**Set problem:** Copy each of the entries below word for word.
--- begin Data records ---
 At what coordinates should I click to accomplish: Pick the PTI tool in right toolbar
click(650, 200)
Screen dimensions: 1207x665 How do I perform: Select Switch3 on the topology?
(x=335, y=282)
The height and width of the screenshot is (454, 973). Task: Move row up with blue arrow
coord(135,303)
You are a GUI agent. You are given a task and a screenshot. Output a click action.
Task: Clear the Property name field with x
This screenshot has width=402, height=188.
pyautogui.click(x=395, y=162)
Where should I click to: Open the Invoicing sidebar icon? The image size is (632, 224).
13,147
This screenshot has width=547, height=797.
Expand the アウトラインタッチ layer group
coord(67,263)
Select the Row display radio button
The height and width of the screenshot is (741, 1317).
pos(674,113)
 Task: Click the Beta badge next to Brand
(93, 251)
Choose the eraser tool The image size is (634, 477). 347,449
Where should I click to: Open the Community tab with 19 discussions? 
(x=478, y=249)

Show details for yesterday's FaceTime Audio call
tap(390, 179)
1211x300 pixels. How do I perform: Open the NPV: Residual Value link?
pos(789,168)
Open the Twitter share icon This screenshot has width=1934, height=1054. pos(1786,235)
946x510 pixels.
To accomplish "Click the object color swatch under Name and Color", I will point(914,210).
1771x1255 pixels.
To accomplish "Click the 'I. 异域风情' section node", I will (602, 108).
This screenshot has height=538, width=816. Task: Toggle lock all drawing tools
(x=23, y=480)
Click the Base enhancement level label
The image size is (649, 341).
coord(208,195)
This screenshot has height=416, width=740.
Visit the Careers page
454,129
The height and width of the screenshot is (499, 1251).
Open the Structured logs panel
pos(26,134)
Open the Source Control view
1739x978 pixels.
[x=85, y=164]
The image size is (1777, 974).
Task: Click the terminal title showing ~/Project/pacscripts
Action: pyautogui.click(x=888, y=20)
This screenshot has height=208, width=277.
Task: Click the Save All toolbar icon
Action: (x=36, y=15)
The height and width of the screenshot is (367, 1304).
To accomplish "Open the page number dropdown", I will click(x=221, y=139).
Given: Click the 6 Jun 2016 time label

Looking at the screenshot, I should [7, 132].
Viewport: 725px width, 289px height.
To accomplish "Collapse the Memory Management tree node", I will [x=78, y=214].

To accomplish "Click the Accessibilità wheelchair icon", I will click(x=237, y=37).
--- end Data records ---
**Worked solution:**
 At what coordinates should I click to accomplish: Pick the PTI tool in right toolbar
click(650, 200)
Screen dimensions: 1207x665 How do I perform: Select Switch3 on the topology?
(x=335, y=282)
The height and width of the screenshot is (454, 973). Task: Move row up with blue arrow
coord(135,303)
You are a GUI agent. You are given a task and a screenshot. Output a click action.
Task: Clear the Property name field with x
This screenshot has width=402, height=188.
pyautogui.click(x=395, y=162)
Where should I click to: Open the Invoicing sidebar icon? The image size is (632, 224).
13,147
This screenshot has width=547, height=797.
Expand the アウトラインタッチ layer group
coord(67,263)
Select the Row display radio button
The height and width of the screenshot is (741, 1317).
pos(674,113)
 Task: Click the Beta badge next to Brand
(93, 251)
Choose the eraser tool The image size is (634, 477). 347,449
Where should I click to: Open the Community tab with 19 discussions? 
(x=478, y=249)

Show details for yesterday's FaceTime Audio call
tap(390, 179)
1211x300 pixels. How do I perform: Open the NPV: Residual Value link?
pos(789,168)
Open the Twitter share icon This screenshot has width=1934, height=1054. pos(1786,235)
946x510 pixels.
To accomplish "Click the object color swatch under Name and Color", I will point(914,210).
1771x1255 pixels.
To accomplish "Click the 'I. 异域风情' section node", I will (602, 108).
This screenshot has height=538, width=816. Task: Toggle lock all drawing tools
(x=23, y=480)
Click the Base enhancement level label
The image size is (649, 341).
coord(208,195)
This screenshot has height=416, width=740.
Visit the Careers page
454,129
The height and width of the screenshot is (499, 1251).
Open the Structured logs panel
pos(26,134)
Open the Source Control view
1739x978 pixels.
[x=85, y=164]
The image size is (1777, 974).
Task: Click the terminal title showing ~/Project/pacscripts
Action: pyautogui.click(x=888, y=20)
This screenshot has height=208, width=277.
Task: Click the Save All toolbar icon
Action: (x=36, y=15)
The height and width of the screenshot is (367, 1304).
To accomplish "Open the page number dropdown", I will click(x=221, y=139).
Given: Click the 6 Jun 2016 time label

Looking at the screenshot, I should [7, 132].
Viewport: 725px width, 289px height.
To accomplish "Collapse the Memory Management tree node", I will [x=78, y=214].

To accomplish "Click the Accessibilità wheelchair icon", I will click(x=237, y=37).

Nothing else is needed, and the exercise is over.